What else can Rare do instead of just lingering in the diluted nostalgia for the dullest franchises in the history of computer games? Seriously each game following the British developer as they churn out assorted bland platformers have been indistinguishable from the last. Aside from the snarky humour, Rares only consistency has been its lack of excitement and ineffective use of tired clones of better games with their own brand of animal characters, all to make exploration uneventful, to make action seem inert.
Perhaps the die was cast when the Stamper brothers vetoed the idea of Nintendo retaining the company; They made sure their games would never be mistaken for a work of art that meant anything to anybody. Just ridiculously profitable mass-market appeal for Microsofts desperate attempt to sell their own hardware. Rares own brand of games might be anti-original (or not), but it’s certainly the anti-Nintendo in its refusal of originality, innovation and excitement. No one wants to face that fact. Now, thankfully with Kinect sports, they no longer have to.>a-at least the games were good though
"No!" Their games are dreadful; their titles were terrible. As I played Rares extensive catalouge, I noticed that every time a new character was created, the developer gave them googly eyes.

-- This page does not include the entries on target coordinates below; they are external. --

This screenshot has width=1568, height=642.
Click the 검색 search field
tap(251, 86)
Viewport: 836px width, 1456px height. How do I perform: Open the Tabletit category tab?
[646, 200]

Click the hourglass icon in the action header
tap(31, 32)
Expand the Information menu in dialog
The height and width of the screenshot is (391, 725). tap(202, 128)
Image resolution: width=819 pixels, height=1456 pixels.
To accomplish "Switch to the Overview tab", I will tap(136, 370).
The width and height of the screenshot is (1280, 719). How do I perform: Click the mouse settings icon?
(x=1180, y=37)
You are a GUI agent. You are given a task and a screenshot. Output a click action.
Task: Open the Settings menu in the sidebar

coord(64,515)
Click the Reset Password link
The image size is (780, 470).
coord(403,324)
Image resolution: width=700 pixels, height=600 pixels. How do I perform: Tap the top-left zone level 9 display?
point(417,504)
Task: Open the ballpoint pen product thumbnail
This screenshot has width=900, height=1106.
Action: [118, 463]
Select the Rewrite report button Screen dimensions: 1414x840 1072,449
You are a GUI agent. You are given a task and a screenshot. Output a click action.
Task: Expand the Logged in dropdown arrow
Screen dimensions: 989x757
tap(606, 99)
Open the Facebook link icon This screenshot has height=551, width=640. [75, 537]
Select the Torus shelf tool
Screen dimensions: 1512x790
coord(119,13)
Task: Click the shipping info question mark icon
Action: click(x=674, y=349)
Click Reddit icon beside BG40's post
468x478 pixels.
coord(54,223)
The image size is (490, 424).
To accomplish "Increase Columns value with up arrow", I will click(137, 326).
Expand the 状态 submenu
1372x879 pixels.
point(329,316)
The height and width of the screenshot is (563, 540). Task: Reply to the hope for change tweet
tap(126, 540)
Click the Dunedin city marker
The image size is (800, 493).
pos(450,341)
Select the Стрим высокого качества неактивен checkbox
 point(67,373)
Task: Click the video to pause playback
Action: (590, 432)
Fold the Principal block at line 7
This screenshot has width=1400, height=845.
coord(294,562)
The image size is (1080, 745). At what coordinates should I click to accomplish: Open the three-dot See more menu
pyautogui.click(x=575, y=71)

I began marking on the back of an envelope every time such a character was introduced. I stopped only after I had marked the envelope several dozen times. I was incredulous. Rares mind is so governed by cliches and knockoff clones of mainstream games that they has no other style of development. Later I read a lavish, loving review of Sea of Thieves by the same Todd Howard. He wrote something to the effect of, "If these kids are playing Sea of Thieves at 11 or 12, then when they get older they will go on to play Skyrim." And he was quite right. When you play "Sea of Thieves" you are, in fact, trained to play Skyrim.